Word and element pointing entries:
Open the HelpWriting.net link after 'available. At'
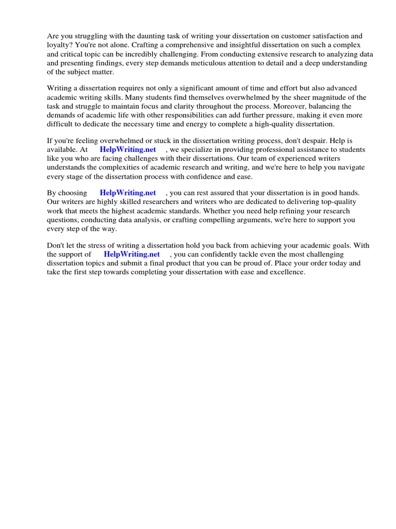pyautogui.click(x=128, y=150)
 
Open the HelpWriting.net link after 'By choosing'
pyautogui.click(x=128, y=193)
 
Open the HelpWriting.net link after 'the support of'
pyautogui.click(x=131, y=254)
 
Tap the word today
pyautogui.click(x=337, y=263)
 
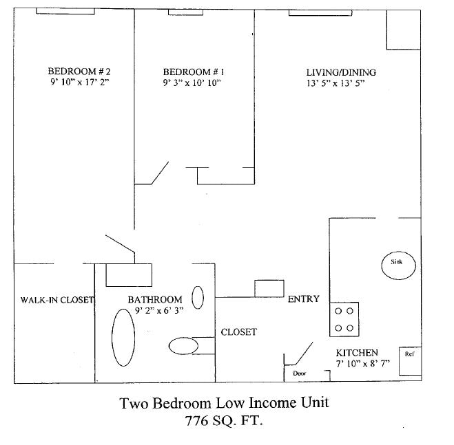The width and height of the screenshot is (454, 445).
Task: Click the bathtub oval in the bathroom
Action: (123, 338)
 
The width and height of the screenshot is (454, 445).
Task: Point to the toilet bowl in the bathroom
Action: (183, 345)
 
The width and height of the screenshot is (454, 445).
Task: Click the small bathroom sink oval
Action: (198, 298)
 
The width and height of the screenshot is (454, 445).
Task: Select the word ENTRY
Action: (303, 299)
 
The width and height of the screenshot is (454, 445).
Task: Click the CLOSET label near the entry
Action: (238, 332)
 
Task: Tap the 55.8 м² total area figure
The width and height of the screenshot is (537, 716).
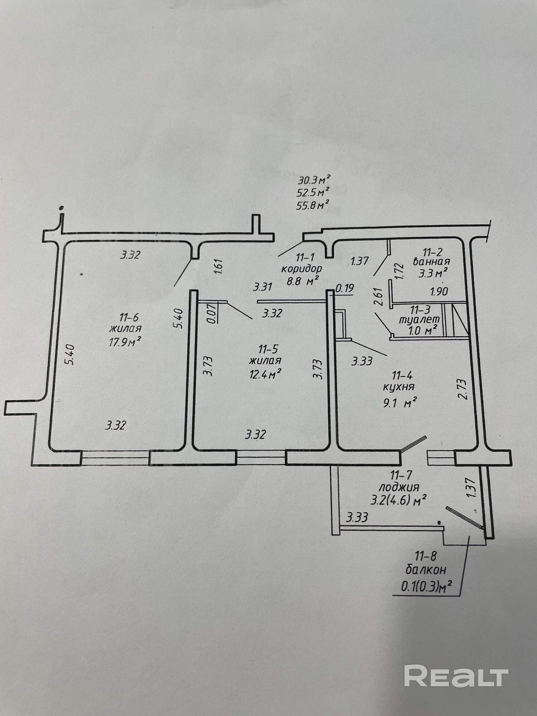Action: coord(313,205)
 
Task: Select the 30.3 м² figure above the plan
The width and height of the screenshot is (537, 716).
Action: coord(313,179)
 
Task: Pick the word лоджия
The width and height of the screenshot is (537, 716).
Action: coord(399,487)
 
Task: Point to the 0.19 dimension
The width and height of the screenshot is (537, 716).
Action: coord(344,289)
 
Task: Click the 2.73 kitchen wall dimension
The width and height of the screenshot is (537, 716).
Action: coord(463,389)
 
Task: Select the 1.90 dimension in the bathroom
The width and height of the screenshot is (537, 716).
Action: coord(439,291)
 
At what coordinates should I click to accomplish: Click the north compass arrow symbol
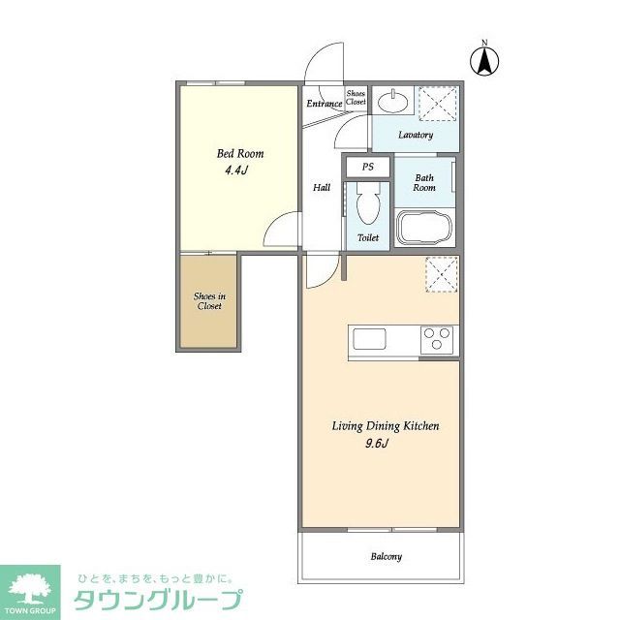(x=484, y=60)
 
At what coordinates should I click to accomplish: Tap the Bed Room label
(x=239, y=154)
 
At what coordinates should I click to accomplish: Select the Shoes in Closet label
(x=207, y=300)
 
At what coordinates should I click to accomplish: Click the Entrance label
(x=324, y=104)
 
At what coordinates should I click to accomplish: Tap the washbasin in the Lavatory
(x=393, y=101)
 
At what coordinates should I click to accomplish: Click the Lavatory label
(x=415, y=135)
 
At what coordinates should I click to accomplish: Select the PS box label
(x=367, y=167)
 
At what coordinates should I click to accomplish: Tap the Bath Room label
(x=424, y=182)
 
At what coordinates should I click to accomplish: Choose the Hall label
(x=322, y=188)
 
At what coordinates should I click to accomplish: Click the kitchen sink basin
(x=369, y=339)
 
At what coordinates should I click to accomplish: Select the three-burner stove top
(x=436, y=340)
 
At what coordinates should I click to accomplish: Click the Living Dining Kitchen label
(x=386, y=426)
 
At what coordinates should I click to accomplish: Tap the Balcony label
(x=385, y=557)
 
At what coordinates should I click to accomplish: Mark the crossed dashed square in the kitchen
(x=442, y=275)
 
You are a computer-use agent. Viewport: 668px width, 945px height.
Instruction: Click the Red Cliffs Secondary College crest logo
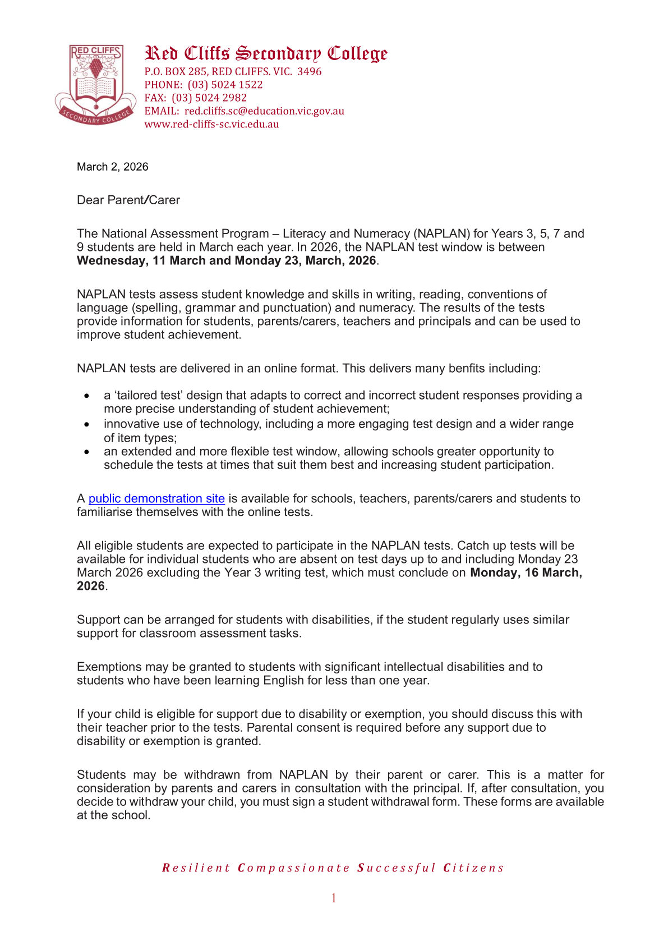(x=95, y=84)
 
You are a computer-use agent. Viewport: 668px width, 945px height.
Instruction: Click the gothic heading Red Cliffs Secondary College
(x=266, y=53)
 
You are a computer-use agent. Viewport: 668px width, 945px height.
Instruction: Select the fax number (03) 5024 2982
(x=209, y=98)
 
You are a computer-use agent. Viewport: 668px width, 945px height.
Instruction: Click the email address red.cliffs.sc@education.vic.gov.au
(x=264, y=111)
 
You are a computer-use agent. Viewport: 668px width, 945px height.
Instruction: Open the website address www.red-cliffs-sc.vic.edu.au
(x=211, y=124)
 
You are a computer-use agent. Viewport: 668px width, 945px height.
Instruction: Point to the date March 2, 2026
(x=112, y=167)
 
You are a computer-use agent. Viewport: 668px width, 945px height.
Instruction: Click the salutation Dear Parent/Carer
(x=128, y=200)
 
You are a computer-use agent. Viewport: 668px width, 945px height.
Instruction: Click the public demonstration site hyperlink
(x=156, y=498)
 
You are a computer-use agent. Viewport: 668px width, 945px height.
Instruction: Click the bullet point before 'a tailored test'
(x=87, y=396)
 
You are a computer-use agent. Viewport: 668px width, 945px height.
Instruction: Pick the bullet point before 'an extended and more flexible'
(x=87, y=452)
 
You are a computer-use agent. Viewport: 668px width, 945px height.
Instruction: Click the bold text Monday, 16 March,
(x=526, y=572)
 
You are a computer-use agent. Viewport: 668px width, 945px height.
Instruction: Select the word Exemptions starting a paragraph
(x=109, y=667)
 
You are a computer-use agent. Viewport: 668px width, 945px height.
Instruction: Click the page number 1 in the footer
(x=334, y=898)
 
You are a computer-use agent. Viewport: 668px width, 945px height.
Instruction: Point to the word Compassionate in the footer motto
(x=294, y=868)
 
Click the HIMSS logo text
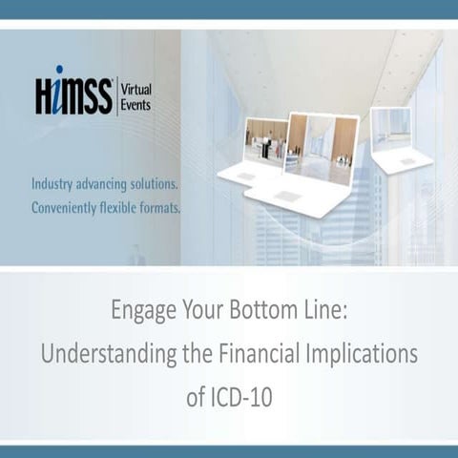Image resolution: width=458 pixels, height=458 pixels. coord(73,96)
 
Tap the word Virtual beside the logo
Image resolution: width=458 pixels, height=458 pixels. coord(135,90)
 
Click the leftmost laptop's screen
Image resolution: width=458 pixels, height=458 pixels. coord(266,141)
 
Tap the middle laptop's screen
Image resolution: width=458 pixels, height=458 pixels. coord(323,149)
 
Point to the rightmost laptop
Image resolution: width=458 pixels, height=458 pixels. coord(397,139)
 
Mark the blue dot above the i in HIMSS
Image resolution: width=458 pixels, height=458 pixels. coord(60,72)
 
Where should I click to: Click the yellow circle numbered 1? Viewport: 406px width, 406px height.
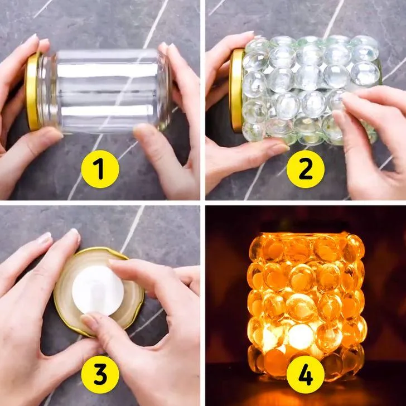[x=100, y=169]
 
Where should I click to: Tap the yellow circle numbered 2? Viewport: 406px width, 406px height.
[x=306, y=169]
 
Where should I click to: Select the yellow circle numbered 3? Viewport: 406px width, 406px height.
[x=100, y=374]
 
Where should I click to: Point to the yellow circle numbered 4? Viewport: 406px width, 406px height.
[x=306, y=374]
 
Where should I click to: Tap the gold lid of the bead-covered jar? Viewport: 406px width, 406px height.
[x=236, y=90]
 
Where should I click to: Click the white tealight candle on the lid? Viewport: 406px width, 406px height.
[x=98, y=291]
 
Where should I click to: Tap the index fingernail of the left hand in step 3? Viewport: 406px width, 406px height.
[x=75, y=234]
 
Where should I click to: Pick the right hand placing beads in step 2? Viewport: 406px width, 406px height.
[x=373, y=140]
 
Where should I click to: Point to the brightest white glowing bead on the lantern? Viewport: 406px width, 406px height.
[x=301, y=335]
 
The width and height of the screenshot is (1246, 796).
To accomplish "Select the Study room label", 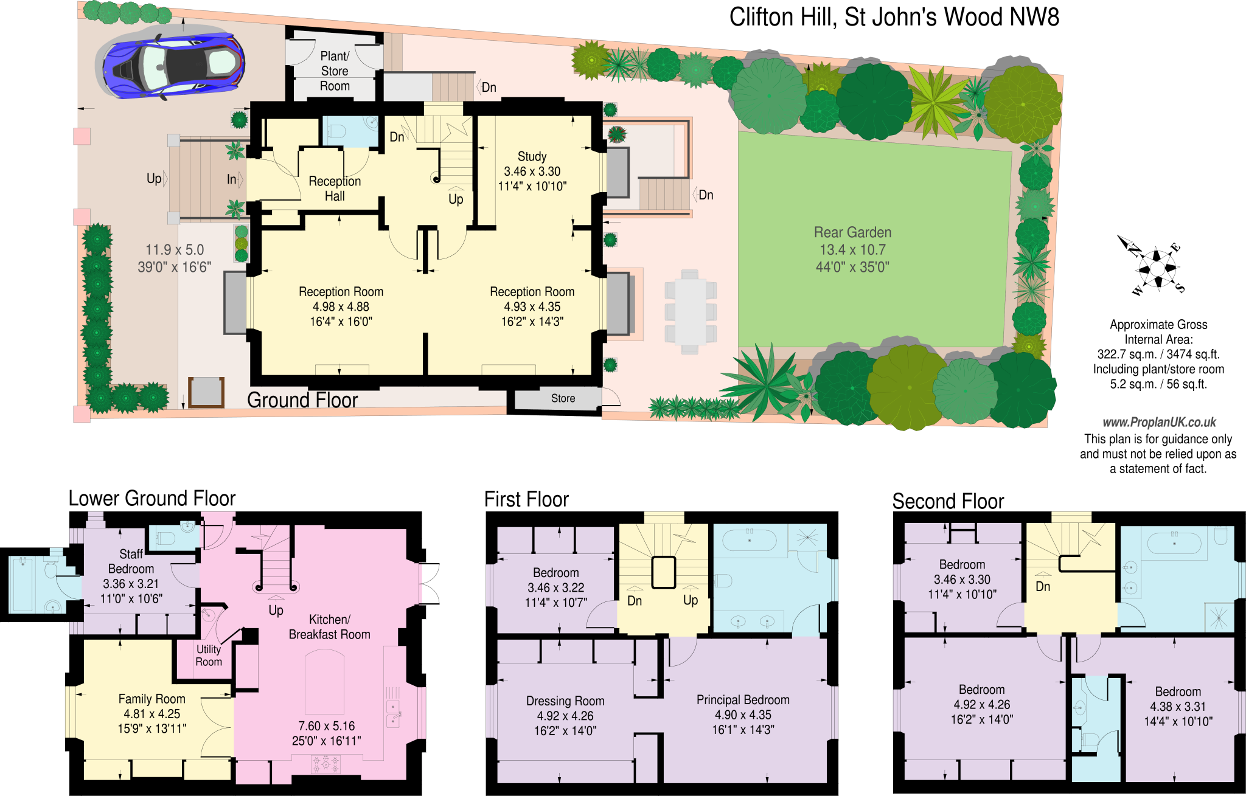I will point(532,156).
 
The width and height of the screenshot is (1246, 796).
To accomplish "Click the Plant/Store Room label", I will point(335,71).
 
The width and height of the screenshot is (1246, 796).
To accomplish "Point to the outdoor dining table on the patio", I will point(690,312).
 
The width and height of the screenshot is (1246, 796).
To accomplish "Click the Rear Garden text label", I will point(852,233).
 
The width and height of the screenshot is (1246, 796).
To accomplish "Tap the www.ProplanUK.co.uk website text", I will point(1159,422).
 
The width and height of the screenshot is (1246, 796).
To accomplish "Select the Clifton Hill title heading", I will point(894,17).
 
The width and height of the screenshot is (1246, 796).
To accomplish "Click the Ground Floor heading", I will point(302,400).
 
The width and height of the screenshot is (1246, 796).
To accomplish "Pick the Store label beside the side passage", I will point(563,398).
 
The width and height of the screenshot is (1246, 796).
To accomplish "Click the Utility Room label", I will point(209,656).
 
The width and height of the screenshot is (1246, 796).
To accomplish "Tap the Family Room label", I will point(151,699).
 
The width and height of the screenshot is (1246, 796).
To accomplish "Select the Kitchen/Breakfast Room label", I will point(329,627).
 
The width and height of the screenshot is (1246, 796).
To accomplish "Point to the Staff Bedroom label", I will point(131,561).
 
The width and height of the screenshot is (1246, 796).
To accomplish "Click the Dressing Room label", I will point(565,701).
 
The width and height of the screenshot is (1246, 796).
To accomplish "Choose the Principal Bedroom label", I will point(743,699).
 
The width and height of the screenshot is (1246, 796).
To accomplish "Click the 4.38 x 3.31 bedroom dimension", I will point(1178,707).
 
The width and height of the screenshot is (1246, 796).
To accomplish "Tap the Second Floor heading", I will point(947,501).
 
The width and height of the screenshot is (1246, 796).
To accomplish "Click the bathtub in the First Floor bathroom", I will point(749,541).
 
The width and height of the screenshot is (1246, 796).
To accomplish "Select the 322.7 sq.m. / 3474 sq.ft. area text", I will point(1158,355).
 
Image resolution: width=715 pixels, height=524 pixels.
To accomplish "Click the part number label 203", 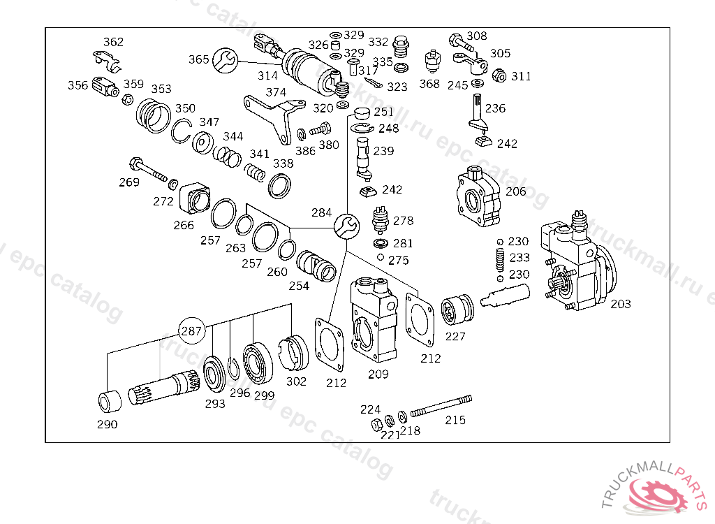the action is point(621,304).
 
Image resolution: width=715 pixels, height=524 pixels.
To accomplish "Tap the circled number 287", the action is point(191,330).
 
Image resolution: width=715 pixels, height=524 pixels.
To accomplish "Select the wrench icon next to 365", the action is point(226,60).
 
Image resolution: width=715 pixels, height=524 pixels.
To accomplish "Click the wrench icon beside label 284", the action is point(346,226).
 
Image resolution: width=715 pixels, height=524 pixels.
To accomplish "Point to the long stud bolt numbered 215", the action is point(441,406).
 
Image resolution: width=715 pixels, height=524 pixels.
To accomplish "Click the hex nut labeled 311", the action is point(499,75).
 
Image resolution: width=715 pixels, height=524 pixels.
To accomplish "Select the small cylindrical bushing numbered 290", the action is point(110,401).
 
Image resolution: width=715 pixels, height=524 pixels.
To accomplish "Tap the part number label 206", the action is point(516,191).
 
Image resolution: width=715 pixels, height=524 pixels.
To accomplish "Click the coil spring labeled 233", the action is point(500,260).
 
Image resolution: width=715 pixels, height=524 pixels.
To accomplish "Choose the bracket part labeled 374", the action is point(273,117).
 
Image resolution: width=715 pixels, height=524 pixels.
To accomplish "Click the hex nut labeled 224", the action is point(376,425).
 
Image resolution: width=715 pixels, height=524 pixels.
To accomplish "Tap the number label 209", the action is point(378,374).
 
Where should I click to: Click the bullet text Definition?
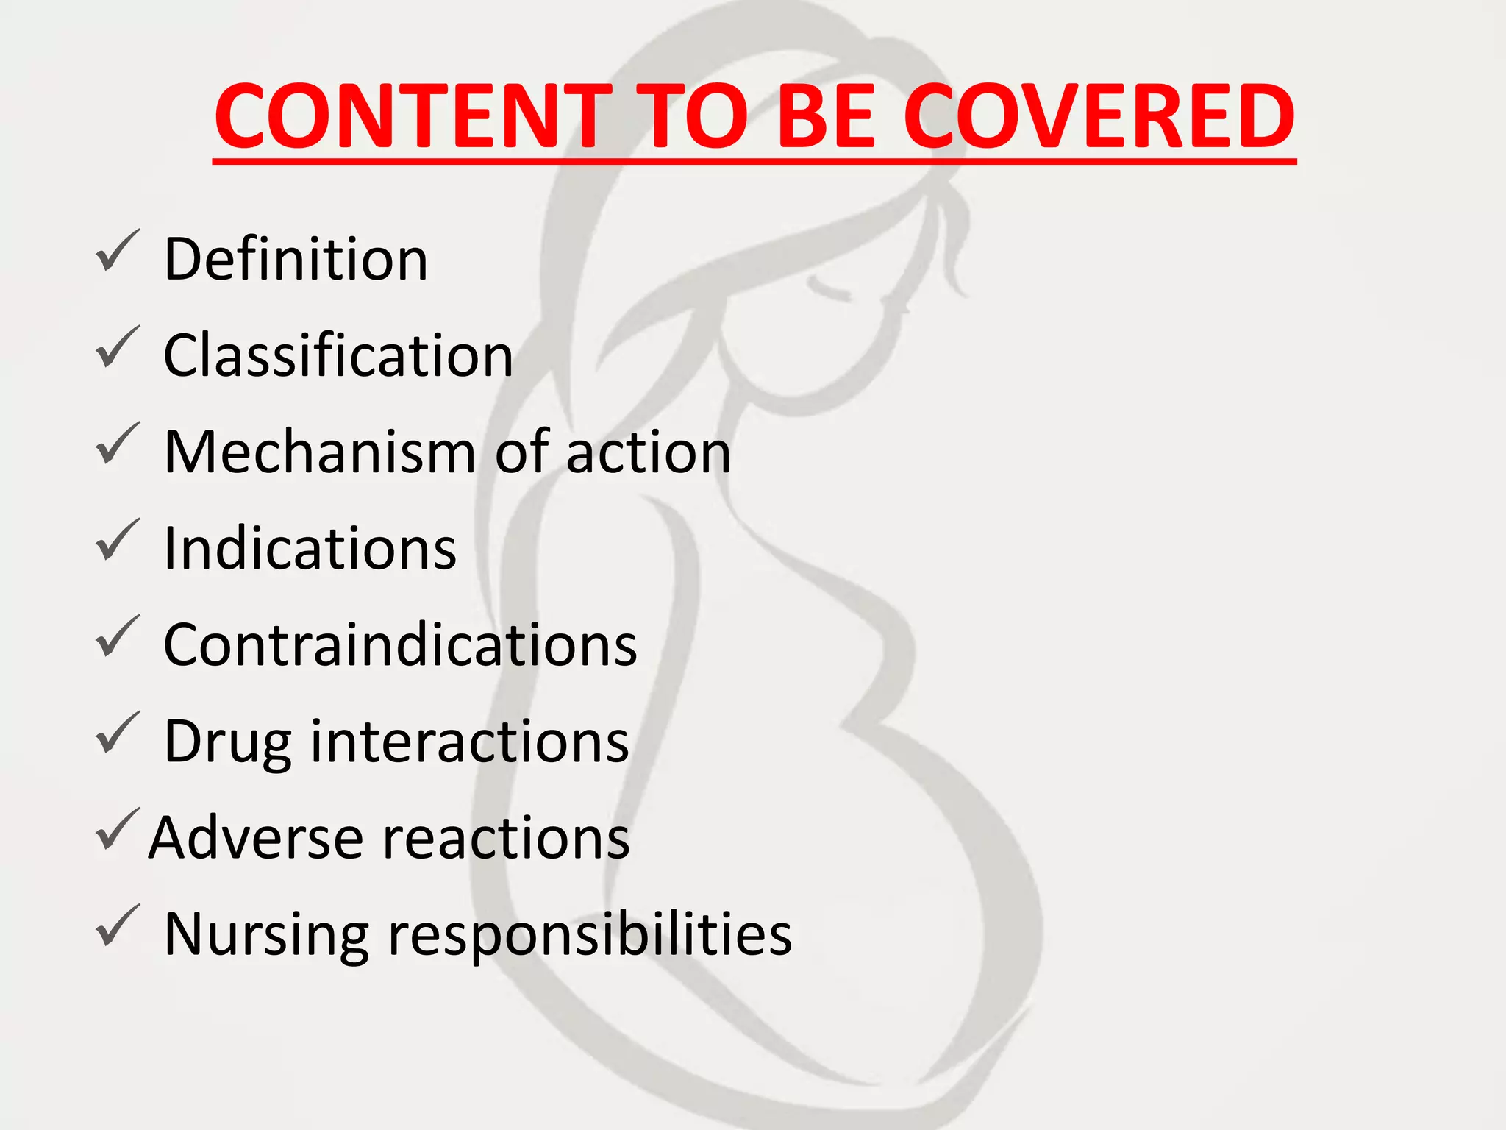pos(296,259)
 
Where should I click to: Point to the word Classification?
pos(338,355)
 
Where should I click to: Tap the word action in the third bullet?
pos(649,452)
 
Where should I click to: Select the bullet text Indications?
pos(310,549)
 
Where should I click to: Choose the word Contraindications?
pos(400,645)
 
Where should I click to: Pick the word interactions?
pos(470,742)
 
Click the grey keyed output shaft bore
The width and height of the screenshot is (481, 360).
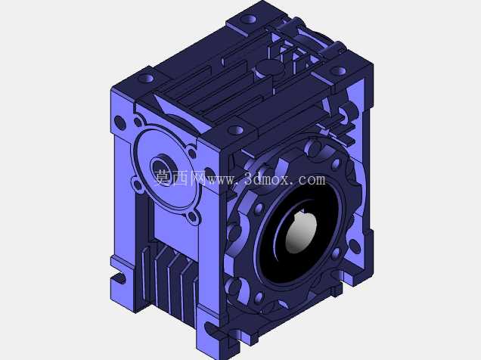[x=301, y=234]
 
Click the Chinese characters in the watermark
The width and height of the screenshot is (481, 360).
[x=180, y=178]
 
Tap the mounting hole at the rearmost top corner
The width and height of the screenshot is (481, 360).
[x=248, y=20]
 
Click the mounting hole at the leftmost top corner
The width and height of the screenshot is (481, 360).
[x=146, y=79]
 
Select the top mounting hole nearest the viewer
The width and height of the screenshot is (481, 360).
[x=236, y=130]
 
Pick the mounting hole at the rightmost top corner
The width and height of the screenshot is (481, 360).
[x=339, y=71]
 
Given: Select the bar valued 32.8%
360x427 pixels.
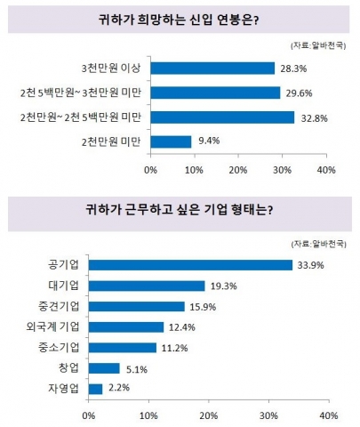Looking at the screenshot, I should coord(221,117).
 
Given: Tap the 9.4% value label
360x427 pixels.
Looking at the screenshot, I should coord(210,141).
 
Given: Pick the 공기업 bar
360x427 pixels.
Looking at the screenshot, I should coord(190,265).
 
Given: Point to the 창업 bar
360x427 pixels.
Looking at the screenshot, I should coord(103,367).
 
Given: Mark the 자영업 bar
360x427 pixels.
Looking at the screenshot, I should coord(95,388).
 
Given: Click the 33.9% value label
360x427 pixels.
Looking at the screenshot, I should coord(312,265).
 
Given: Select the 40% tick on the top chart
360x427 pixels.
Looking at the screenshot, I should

- **Your task**:
Rewrite the material from the line with "Where should I click to: Tap the word" up to and including the line with "pos(470,742)", switching "bullet" to "list item" and leaving everything else unchanged.

- **Answer to the exercise**:
Where should I click to: Tap the word action in the third list item?
pos(649,452)
 
Where should I click to: Select the list item text Indications?
pos(310,549)
 
Where should I click to: Choose the word Contraindications?
pos(400,645)
 
Where should I click to: Pick the word interactions?
pos(470,742)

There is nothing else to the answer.